Ursula Wendt-Walther (* 13. März 1934 in Berlin, damals Deutsches Reich; † 17. Februar 2016 in Nürnberg) war eine deutsche Opernsängerin (Sopran).

Leben

Ausbildung und Karrierebeginn

Ursula Wendt-Walther, geborene Wendt, wurde als Tochter des Versicherungsdirektors Hugo Wendt in Berlin, wo sie auch aufwuchs, geboren.

Sie studierte am Konservatorium Berlin und an der Musikhochschule Berlin Gesang; außerdem erhielt sie Privatunterricht bei dem finnischen Bariton Kari Nurmela in Zürich. Als Elevin sang sie 1956–1958 am Staatstheater Hannover. Es folgten Jahresverträge am Stadttheater Rheydt (1958–1959) und am Stadttheater Luzern (1959–1960). Ihr erstes Festengagement als Hauptrollensängerin hatte sie 1960–1963 am Landestheater Detmold, wo sie mit der Titelrolle in La Traviata debütierte. In der Spielzeit 1964/65 trat sie als Gast am Landestheater Esslingen auf. Es folgten weitere Festengagements am Stadttheater Mainz (Spielzeit 1965/66) und am Theater Bremerhaven (1966–1970).

Engagement am Opernhaus Nürnberg

Mit Beginn der Spielzeit 1970/71 kam Wendt-Walther als festes Ensemblemitglied an das Opernhaus Nürnberg, dem sie bis zu ihrem Ausscheiden 1994 fast 25 Jahre ohne Unterbrechung angehörte. Ihre Antrittsrolle war die Marzelline in Fidelio. Im Laufe ihres Nürnberger Engagements sang Wendt-Walther über 60 Rollen, in einem Repertoire, das von Monteverdi bis zur Moderne reichte. Schwerpunkte waren die großen Mozart-Rollen (Fiordiligi, Figaro-Gräfin, Donna Elvira in zwei Nürnberger Neuinszenierungen, Pamina), sowie Werke von Richard Strauss und Richard Wagner. Zu ihren Nürnberger „Glanzrollen“ gehörten insbesondere Eva, Desdemona, Tosca, Marschallin und Arabella. Im französischen Fach sang sie u. a. die Titelrolle in Margarethe (ab Dezember 1979 und mehrfach in der Spielzeit 1980/81) und die Micaëla in Carmen.

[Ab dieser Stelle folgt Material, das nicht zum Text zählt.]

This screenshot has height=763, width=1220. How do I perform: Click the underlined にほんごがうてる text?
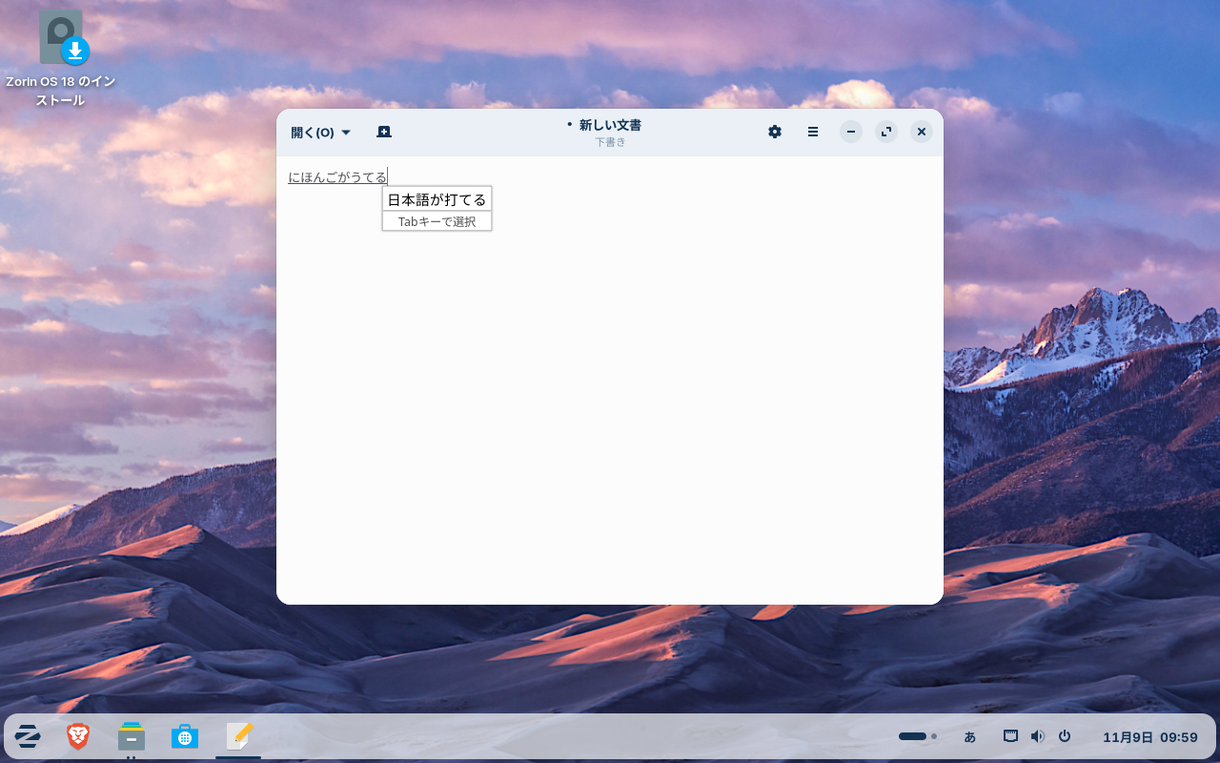click(337, 177)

In der Spielzeit 1972/73 war sie die Lady Harriet in einer Martha-Neuinszenierung. In der Spielzeit 1973/74 sang sie an der Seite von Fabio Giongo in der Titelpartie die Rolle der Tochter in einer Premierenproduktion der Cardillac-Urfassung. Im November 1973 übernahm sie erstmals die Rolle der Donna Elvira in Don Giovanni. In der Spielzeit 1974/75 sang sie Pamina in einer Neueinstudierung der Mozart-Oper Die Zauberflöte. In der Spielzeit 1975/76 folgte die Figaro-Gräfin. Außerdem sang sie in der Spielzeit 1975/76 die Marie in einer Neuinszenierung der Oper Die verkaufte Braut.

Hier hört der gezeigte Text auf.